## What you will do
Copy all records verbatim, images excluded.
[[ Entries provided open ]]
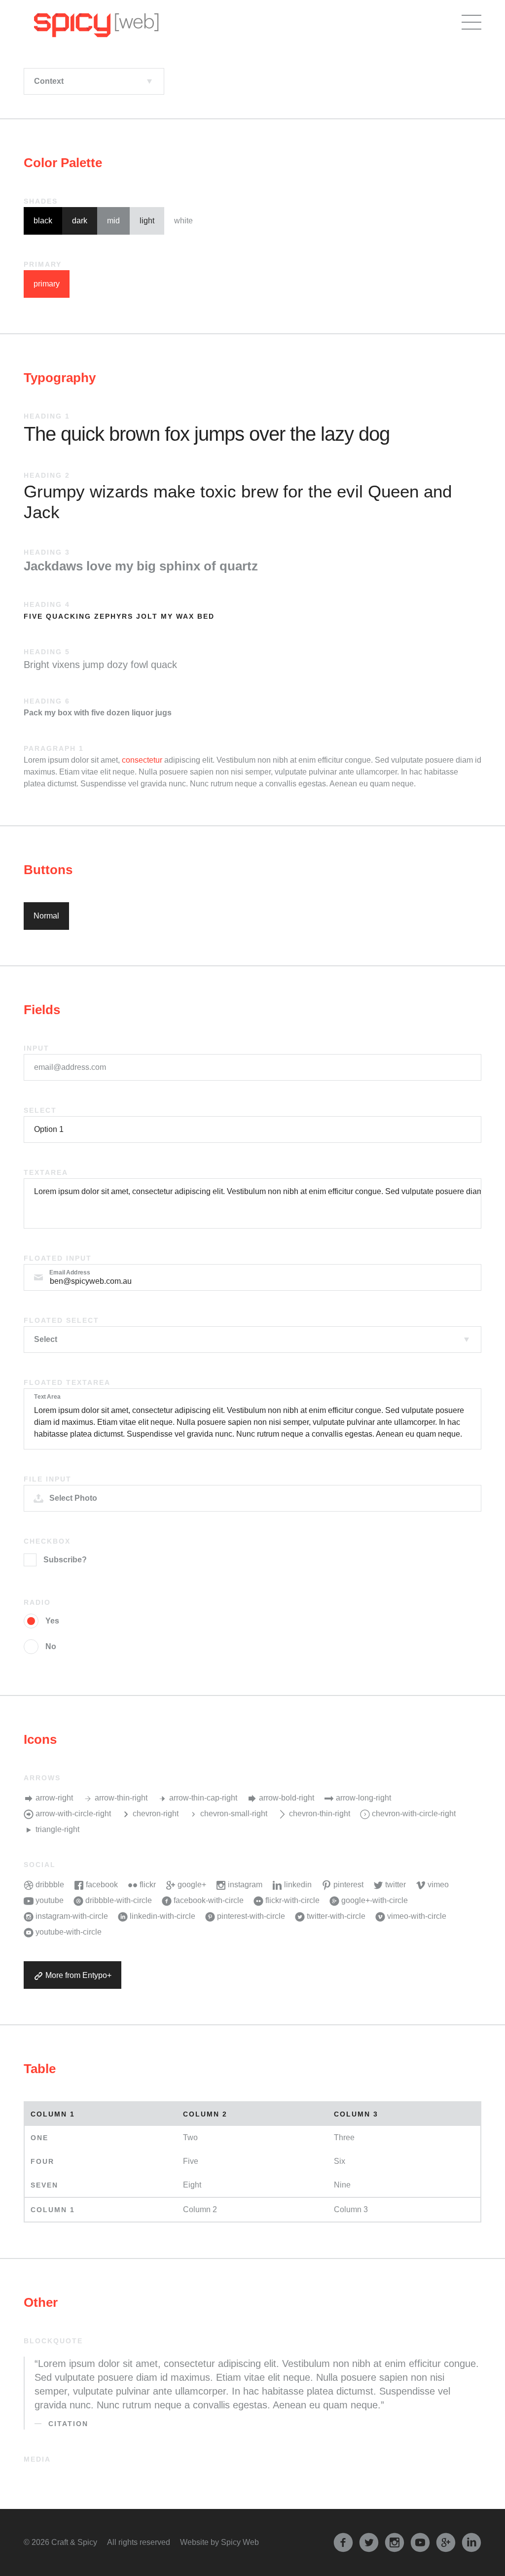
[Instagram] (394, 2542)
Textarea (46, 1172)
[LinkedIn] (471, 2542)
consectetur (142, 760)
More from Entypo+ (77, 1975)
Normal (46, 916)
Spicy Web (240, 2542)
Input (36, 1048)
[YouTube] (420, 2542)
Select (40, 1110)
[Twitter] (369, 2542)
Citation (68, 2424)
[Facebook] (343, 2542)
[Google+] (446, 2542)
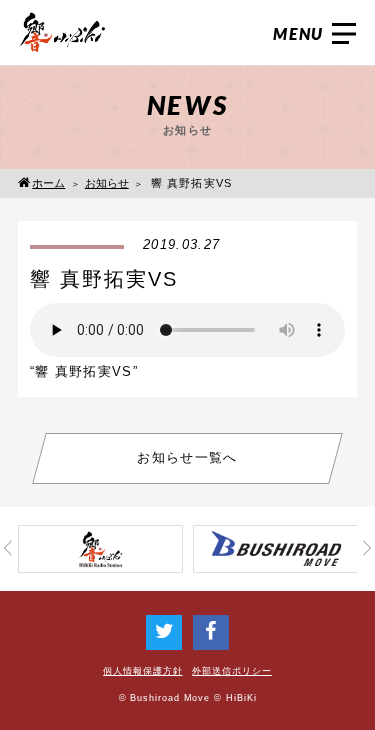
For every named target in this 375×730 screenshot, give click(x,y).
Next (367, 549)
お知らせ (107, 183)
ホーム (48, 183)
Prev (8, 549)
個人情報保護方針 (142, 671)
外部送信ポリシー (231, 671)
[[ Entries provided closed ]]
## Reply
[Instagram] (394, 2542)
Textarea (46, 1172)
[LinkedIn] (471, 2542)
consectetur (142, 760)
More from Entypo+ (77, 1975)
Normal (46, 916)
Spicy Web (240, 2542)
Input (36, 1048)
[YouTube] (420, 2542)
Select (40, 1110)
[Twitter] (369, 2542)
Citation (68, 2424)
[Facebook] (343, 2542)
[Google+] (446, 2542)
For every named target in this 375×730 screenshot, give click(x,y).
Next (367, 549)
お知らせ (107, 183)
ホーム (48, 183)
Prev (8, 549)
個人情報保護方針 (142, 671)
外部送信ポリシー (231, 671)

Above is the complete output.